Il Cavaliere spera di metterci una pietra sopra, anzi un macigno, in modo che di intercettazioni non si debba parlare più. Però dipende dalle ultime «limature» al testo che verranno svelate stamane all’Ufficio di presidenza del Pdl, convocato alle ore nove (per i politici romani è l’alba). Un appuntamento che, ancora qualche giorno fa, veniva annunciato còme un «dies irae», la resa dei conti tra Berlusconi e i finiani, preludio della loro cacciata dal partito. E invece adesso viene vissuto da entrambe le fazioni quasi fosse routine: niente più spargimenti di sangue, anzi grande «embràssons-nous» sulle intercettazioni. Preludio, forse, dell’armistizio tra i due cofondatori del Pdl. Dipende da Berlusconi, tuttavia. Se davvero tenterà il colpo di coda contro gli editori. E da quanto sarà disposto a modulare l’ultimo capitolo in sospeso della legge: il «tetto» massimo alle intercettazioni, 75 giorni oltre i quali il pm può prolungare gli ascolti, però a patto di esserne autorizzato dal Tribunale, cui dovrà rivolgersi di 48 ore in 48 ore con tanto di richieste e motivazioni. Questa versione è assai meno drastica di quella che Silvio ha tentato di far passare. Tuttavia rappresenta un ostacolo per le indagini, una perdita di tempo, un’inutile afflizione, perlomeno nel giudizio di molti magistrati. I quali sanno di poter contare sul sostegno autorevole di Giorgio Napolitano. Non è mistero che il «tetto» per le intercettazioni risulti ostico ai giuristi del Colle. Il Capo dello Stato vuole una legge «accettabile» per tutti. E nel giro del premier risulta che le «limature» in corso riguardano proprio questo aspetto. Intensi contatti pare vi siano tra Ghedini, Alfano e Quagliariello da una parte, i consiglieri del Presidente dall’altra. Una buona parola la mettono le due «colombe», Letta e Bonaiuti, fautori del massimo garbo istituzionale. Sul tavolo c’è l’ipotesi di raddoppiare (da 48 a 96 ore) l’intervallo tra le richieste di proroga. Se accordo sarà, i più convinti assertori ne risulteranno i finiani. Felici di avere già ottenuto un risultato che ai loro occhi è «super», una legge neppure parente del testo di origine, dunque un po’ sorpresi dalla fredda accoglienza di certe procure.

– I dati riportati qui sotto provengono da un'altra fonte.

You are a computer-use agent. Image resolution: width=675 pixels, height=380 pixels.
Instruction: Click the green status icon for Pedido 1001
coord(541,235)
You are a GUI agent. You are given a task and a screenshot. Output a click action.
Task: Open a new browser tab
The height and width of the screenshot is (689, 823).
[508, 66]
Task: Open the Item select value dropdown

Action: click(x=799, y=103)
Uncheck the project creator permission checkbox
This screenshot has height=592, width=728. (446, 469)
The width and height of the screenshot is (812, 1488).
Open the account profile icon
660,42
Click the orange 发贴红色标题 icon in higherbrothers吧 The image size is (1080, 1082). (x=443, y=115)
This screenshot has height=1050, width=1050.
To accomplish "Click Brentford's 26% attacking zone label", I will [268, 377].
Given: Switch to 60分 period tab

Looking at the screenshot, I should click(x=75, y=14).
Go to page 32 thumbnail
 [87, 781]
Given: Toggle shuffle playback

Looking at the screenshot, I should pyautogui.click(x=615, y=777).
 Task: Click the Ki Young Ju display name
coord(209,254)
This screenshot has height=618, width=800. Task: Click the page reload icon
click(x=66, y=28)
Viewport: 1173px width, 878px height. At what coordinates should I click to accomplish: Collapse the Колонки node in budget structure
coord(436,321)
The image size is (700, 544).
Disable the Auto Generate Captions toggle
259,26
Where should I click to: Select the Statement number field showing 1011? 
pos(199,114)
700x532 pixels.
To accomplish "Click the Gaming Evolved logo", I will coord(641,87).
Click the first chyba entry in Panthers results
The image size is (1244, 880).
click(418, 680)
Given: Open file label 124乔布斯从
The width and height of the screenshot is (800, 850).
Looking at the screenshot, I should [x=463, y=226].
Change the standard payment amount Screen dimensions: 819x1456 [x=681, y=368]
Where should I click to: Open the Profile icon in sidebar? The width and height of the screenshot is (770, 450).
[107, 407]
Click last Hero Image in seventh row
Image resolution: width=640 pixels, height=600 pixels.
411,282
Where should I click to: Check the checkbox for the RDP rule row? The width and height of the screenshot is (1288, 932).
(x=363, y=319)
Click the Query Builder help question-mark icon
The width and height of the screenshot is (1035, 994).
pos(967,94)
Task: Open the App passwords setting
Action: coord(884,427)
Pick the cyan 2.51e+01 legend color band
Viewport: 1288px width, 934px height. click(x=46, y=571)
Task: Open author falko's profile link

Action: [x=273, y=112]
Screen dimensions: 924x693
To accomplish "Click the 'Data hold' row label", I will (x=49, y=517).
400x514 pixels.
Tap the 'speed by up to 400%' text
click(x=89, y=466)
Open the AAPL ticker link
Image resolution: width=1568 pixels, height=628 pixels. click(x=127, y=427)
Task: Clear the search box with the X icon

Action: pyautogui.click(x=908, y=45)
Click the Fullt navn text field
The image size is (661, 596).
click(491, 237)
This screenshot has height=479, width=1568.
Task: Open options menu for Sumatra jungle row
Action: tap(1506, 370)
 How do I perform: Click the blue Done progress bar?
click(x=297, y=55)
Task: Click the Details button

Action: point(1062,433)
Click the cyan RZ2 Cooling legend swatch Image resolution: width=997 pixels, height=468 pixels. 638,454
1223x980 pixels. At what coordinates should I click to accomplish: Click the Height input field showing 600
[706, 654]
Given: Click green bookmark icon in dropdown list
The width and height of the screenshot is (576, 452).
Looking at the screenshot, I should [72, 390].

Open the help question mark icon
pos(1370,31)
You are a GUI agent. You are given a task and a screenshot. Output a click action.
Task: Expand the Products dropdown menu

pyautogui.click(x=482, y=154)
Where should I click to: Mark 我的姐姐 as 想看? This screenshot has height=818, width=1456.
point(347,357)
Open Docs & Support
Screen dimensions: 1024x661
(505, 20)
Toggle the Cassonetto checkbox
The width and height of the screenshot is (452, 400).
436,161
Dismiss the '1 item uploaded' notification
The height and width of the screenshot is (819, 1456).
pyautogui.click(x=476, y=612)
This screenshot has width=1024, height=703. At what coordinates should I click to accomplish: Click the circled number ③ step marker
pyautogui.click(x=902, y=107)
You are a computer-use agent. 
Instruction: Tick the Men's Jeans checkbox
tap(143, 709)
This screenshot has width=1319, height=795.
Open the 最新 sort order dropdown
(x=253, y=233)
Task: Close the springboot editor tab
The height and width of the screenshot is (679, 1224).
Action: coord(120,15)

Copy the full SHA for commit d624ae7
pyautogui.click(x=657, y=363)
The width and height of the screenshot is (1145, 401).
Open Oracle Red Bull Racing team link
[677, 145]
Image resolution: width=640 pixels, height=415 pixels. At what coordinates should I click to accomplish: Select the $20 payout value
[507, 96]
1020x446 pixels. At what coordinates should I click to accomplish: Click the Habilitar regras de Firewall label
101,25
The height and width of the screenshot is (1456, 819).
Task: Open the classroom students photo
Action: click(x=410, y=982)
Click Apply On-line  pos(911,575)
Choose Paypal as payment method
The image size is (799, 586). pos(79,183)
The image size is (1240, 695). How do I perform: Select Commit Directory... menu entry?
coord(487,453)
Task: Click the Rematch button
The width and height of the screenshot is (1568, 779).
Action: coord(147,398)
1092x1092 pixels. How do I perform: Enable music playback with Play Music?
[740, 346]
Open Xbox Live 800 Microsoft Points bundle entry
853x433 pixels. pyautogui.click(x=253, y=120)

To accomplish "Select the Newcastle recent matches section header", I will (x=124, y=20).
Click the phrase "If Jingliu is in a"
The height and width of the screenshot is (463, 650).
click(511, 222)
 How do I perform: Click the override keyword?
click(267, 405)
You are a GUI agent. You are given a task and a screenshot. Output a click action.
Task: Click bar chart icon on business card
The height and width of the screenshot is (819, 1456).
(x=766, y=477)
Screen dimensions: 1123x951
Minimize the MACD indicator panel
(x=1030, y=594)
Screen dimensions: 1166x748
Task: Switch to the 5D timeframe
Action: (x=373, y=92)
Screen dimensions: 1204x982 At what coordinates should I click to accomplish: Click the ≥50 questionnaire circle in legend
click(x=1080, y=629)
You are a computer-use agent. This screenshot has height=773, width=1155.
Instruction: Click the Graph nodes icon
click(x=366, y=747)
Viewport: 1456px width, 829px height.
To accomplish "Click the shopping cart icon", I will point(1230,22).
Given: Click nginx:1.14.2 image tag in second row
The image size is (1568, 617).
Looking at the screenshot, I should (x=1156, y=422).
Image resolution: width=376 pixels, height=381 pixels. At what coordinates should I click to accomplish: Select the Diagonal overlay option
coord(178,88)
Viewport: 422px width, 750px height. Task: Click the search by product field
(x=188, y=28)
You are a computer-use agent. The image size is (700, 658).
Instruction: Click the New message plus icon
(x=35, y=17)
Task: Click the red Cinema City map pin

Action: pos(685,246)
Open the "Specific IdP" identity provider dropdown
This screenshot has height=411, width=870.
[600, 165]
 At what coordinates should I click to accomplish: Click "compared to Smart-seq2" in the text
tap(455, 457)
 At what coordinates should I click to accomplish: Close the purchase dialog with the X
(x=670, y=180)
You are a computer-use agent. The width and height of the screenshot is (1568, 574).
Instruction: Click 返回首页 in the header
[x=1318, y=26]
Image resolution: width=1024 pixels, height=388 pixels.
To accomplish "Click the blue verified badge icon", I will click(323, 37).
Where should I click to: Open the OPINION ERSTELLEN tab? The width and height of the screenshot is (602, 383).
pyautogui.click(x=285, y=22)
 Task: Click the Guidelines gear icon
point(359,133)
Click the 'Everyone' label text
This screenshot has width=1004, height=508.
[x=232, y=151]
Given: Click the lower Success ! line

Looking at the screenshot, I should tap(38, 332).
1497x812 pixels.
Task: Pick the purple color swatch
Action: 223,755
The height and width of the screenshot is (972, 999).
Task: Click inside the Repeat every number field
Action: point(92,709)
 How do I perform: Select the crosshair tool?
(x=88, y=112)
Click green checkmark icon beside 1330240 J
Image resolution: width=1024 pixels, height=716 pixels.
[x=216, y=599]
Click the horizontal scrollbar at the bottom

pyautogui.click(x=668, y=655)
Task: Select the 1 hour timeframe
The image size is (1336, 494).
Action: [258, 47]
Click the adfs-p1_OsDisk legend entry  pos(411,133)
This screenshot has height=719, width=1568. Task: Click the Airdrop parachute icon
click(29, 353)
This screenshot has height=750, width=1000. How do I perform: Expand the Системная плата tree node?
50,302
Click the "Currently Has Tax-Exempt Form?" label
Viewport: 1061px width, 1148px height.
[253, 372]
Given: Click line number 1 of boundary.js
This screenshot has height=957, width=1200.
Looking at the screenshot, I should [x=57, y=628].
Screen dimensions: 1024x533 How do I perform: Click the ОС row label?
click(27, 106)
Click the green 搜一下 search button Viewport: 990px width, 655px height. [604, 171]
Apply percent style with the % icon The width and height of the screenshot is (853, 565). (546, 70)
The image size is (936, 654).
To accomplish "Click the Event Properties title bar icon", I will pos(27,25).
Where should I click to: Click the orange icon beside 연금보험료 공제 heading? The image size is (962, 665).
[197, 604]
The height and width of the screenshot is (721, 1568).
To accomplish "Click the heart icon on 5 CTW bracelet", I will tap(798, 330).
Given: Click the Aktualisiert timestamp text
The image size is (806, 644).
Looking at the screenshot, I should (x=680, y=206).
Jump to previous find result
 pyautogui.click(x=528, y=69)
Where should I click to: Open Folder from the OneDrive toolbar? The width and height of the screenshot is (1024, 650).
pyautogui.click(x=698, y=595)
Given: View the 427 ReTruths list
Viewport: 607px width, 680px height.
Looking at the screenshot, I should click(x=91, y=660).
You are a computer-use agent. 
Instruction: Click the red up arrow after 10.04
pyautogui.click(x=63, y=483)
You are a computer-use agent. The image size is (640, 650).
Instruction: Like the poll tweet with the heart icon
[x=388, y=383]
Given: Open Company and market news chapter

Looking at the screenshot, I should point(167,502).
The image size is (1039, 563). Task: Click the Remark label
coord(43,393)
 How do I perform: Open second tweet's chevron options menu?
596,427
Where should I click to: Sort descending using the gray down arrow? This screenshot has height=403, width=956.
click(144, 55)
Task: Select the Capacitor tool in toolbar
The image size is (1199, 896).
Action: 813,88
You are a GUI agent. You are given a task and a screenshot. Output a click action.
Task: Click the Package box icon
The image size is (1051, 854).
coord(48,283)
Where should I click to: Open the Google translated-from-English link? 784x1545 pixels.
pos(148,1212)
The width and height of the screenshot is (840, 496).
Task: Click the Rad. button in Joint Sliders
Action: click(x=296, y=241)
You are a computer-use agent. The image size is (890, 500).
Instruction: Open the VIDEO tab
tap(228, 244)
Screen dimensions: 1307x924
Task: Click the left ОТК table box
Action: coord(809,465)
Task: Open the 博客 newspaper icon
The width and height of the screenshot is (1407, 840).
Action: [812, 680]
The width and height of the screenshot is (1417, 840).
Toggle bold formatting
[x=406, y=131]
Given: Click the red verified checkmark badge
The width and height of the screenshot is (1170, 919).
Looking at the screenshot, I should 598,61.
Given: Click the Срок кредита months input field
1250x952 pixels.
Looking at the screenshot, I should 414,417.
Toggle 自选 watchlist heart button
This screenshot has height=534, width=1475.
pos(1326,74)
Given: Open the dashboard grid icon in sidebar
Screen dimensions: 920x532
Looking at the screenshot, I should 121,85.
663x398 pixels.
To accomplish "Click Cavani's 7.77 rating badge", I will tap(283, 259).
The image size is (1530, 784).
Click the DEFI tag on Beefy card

Sbaglia chi insiste a scommettere che Bocchino, Ronchi e Viespoli stamane cercheranno la rissa col premier. Semmai sarà l’esatto contrario, e i finiani non abboccheranno. Vale il pronostico di Berselli, presidente della Commissione giustizia al Senato: «Si prenderà un impegno valido per tutto il partito». A quel punto, giù il sipario. La discussione, nel parlamentino Pdl che si riunisce a casa del premier, si sposterà sulla manovra dei sacrifici, sui sondaggi di Euromedia che rasserenano il premier, sulle prospettive di riallacciare rapporti con i centristi, sulle aperture a Casini (ormai un chiodo fisso:
Berlusconi ne ha fatto una testa così perfino a Calderoli tornando in aereo a Milano, venerdì scorso).
Quello su cui il Cavaliere si cucirà la bocca, invece, è il tema di cui s’è occupato ieri ad Arcore. Dove il viavai di personaggi lombardi lascia immaginare il cruccio berlusconiano: che fare di Letizia Moratti? Ricandidarla l’anno prossimo a Milano, quando si voterà per il Comune? O risucchiarla al governo sulla poltrona che fu di Scajola, lo Sviluppo economico? Sarebbe un bel nome, dopo settimane di vana ricerca. Però la Lega ne profitterebbe per chiedere il primo cittadino della «Capitale morale». E nei prossimi dieci mesi la Moratti, che sta bene dov’è, dovrebbe tenere il piede in due staffe (via Veneto e Palazzo Marino). Molto complicato... A Villa San Martino però se ne discute. Segno che Berlusconi ancora non getta la spugna.